İşte o anda hiç unutamayacağım bir şey oldu.
Telefonda bir erkek sesi araya girdi:
"Beyefendi böyle konuşmanız ayıp oluyor.
Biz de burada görev yapıyoruz" dedi.
Teknoloji
Bu, o yıllarda kullanılan çok ilkel bir dinleme yöntemiydi.
Kaçak elektrik hattı alırcasına, o telefon hatlarından bir çıkma yapıp, paralel kuruluyordu.
O yüzden...
Hem dinleniyorduk... Hem de yukarıda yansıttığım gibi dinleyen, araya girip konuşmaya katılabiyordu.
Şimdi ise teknoloji müthiş gelişmiş.
Akit Gazetesi'ndeki sütununda
Abdurrahman Dilipak son gelişmeleri anlatıyor.
Yazısı üzerine konuştuk.
Almanya'daki
"Güvenlik Fuarı'ndan gözlemlerini yansıttı.
Başka uzmanlarla da, örneğin
Hürriyet Gazetesi'nin yöneticilerinden
Fizik Mühendisi Metin Kalkavan ile de konuştum.
Şu sonuca vardım ki,
"Türkiye dinleniyor."Sabit telefonlar ya da cep telefonları mutlaka belirli telekom santrallerinden geçiyor.
O santraller, büyük bir kulağın iletişim noktaları.
Dinlenmekten çekinip telefon kulübelerinden, postanelerden telefon açanların da, eğer çevirdikleri numaralar mimlenmiş ve bilgisayara kaydedilmişse kurtuluşları olmadığını belirtmeliyim.
Ses analiz cihazları devreye giriyor.
Ve bilgisayar hafızasına daha önce kaydı girmiş bir ses ise otomatik saptanıyor.
Banda alınıyor.
Binlerce anahtar kelime bilgisayarlara yüklenmiş.
O kelimelerin geçtiği konuşmalar banda alınıyor.

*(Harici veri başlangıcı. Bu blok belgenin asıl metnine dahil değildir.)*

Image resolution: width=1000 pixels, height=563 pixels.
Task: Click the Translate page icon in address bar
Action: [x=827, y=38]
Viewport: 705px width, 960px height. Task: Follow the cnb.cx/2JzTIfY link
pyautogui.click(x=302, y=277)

Yüz metre öteden lazer ışınları pencere camına odaklandığında, içerideki ses titreşimleri algılanarak anında bilgisayar ekranında deşifre oluyor.

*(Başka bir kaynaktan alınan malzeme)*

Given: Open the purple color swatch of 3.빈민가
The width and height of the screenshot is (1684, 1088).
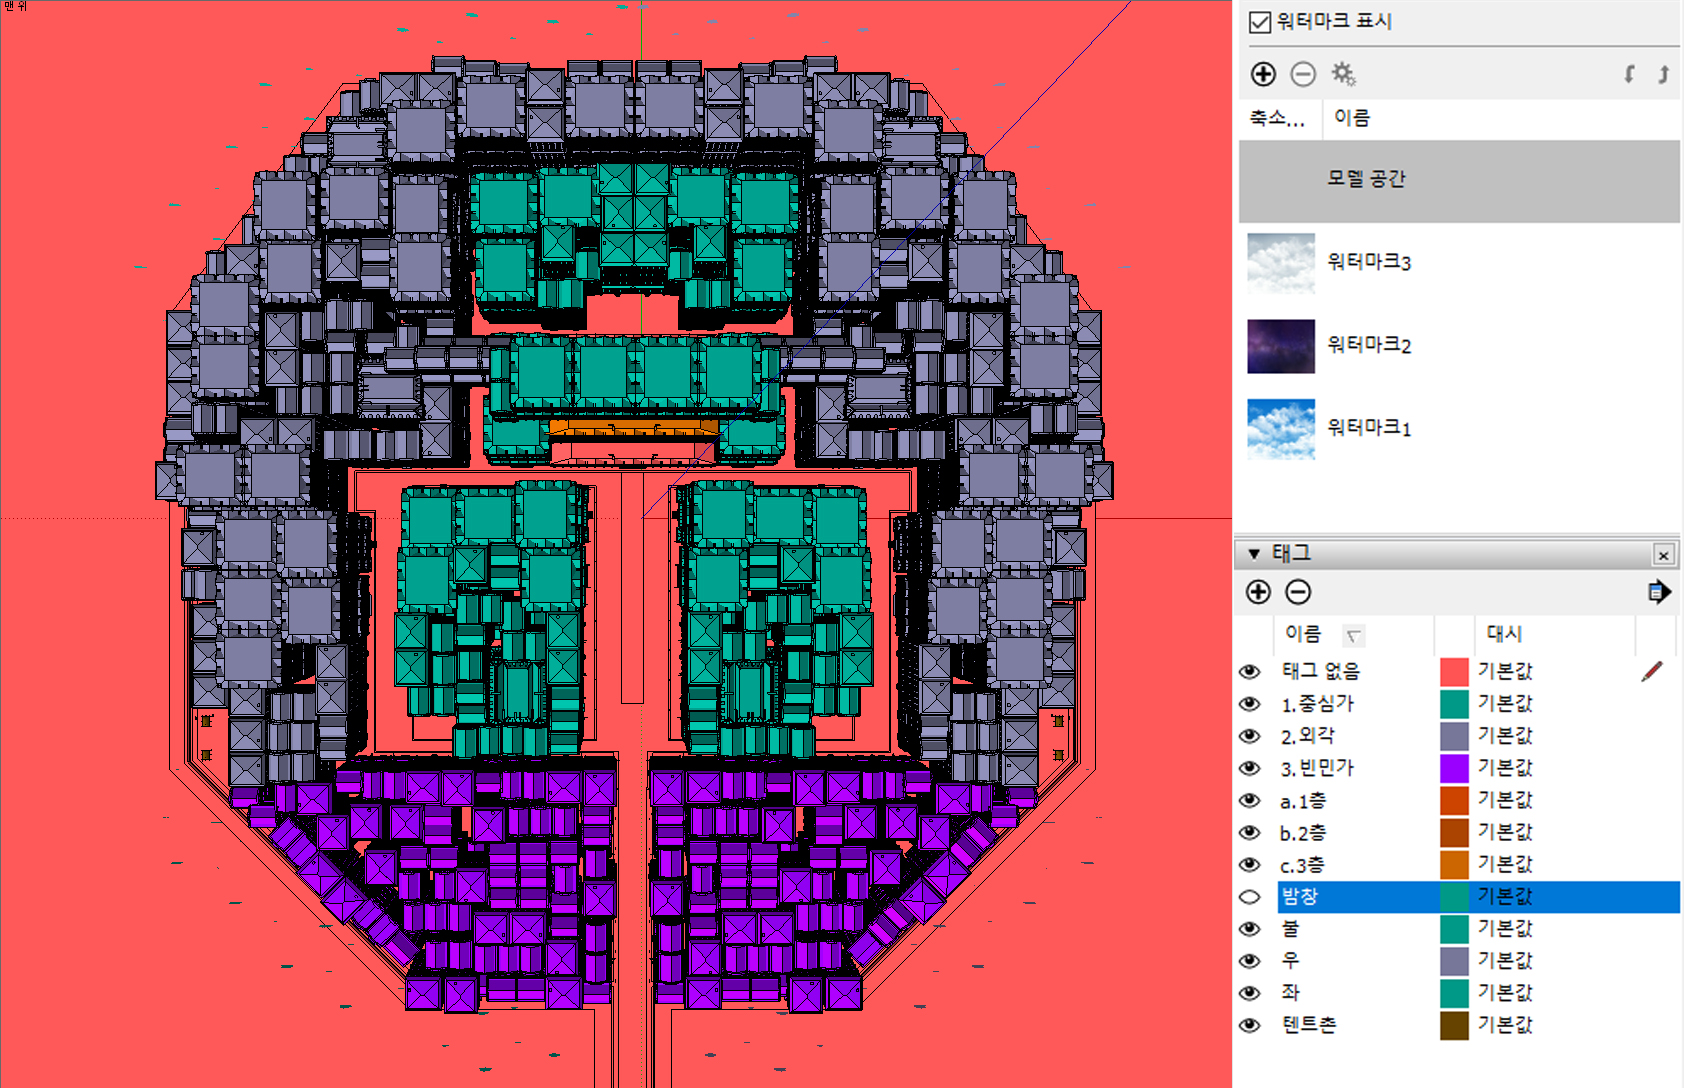Looking at the screenshot, I should click(x=1454, y=768).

Daha pek çok dinleme teknolojisi örneği var.
Hukuk boşluğu
Türkiye'de özel yaşam ve haberleşmenin gizliliği,
Anayasa ile korumaya alınmış.
Ama...
Dinleme eylemini cezalandıran madde yok.
İşte şimdi bu müeyyideler getiriliyor.
ABD'de,
Almanya'da,
Fransa'da hukuk düzenlemeleri yapıldı.
Kısacası...
Yargıç kararıyla dinleme mümkün.
Ayrıca çok büyük ve yakın bir tehlikeyi önlemek üzere, mahkeme kararı için zaman yoksa böyle yapılan dinlemeler olabiliyor.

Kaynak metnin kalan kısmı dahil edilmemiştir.